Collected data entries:
-----

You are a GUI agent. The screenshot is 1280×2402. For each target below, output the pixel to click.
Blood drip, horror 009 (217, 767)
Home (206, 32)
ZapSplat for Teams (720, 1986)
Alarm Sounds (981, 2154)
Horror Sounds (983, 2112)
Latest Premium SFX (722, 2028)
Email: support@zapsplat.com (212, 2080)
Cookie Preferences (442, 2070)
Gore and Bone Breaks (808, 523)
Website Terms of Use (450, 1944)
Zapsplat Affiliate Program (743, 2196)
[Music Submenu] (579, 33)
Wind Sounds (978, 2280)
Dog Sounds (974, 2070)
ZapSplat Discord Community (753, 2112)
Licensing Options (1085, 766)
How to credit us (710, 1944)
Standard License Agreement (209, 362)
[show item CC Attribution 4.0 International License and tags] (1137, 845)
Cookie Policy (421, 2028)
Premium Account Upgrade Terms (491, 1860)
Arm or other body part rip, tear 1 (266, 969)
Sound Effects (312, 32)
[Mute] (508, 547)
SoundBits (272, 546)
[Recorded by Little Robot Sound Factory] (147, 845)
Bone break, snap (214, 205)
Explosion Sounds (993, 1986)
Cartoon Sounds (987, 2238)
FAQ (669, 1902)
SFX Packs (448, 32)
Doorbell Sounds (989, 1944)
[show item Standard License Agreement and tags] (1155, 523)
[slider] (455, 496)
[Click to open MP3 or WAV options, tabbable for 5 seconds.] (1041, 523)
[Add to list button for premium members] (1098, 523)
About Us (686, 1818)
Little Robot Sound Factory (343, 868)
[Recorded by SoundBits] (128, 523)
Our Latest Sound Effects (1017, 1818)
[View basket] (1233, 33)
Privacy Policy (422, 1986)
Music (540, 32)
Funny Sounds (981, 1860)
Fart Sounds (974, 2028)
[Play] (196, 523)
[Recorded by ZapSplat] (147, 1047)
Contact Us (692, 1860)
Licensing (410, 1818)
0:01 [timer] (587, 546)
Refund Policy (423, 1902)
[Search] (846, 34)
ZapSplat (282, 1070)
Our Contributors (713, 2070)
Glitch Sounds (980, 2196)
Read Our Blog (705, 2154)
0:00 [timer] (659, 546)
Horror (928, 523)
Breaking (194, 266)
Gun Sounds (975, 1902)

-----

PROBLEM TO WORK ON - Exactly as they appear above, the records are to be transcribed in full.

YOUR RESPONSE -
You are a GUI agent. The screenshot is 1280×2402. For each target below, output the pixel to click.
Blood drip, horror 009 (217, 767)
Home (206, 32)
ZapSplat for Teams (720, 1986)
Alarm Sounds (981, 2154)
Horror Sounds (983, 2112)
Latest Premium SFX (722, 2028)
Email: support@zapsplat.com (212, 2080)
Cookie Preferences (442, 2070)
Gore and Bone Breaks (808, 523)
Website Terms of Use (450, 1944)
Zapsplat Affiliate Program (743, 2196)
[Music Submenu] (579, 33)
Wind Sounds (978, 2280)
Dog Sounds (974, 2070)
ZapSplat Discord Community (753, 2112)
Licensing Options (1085, 766)
How to credit us (710, 1944)
Standard License Agreement (209, 362)
[show item CC Attribution 4.0 International License and tags] (1137, 845)
Cookie Policy (421, 2028)
Premium Account Upgrade Terms (491, 1860)
Arm or other body part rip, tear 1 (266, 969)
Sound Effects (312, 32)
[Mute] (508, 547)
SoundBits (272, 546)
[Recorded by Little Robot Sound Factory] (147, 845)
Bone break, snap (214, 205)
Explosion Sounds (993, 1986)
Cartoon Sounds (987, 2238)
FAQ (669, 1902)
SFX Packs (448, 32)
Doorbell Sounds (989, 1944)
[show item Standard License Agreement and tags] (1155, 523)
[slider] (455, 496)
[Click to open MP3 or WAV options, tabbable for 5 seconds.] (1041, 523)
[Add to list button for premium members] (1098, 523)
About Us (686, 1818)
Little Robot Sound Factory (343, 868)
[Recorded by SoundBits] (128, 523)
Our Latest Sound Effects (1017, 1818)
[View basket] (1233, 33)
Privacy Policy (422, 1986)
Music (540, 32)
Funny Sounds (981, 1860)
Fart Sounds (974, 2028)
[Play] (196, 523)
[Recorded by ZapSplat] (147, 1047)
Contact Us (692, 1860)
Licensing (410, 1818)
0:01 [timer] (587, 546)
Refund Policy (423, 1902)
[Search] (846, 34)
ZapSplat (282, 1070)
Our Contributors (713, 2070)
Glitch Sounds (980, 2196)
Read Our Blog (705, 2154)
0:00 [timer] (659, 546)
Horror (928, 523)
Breaking (194, 266)
Gun Sounds (975, 1902)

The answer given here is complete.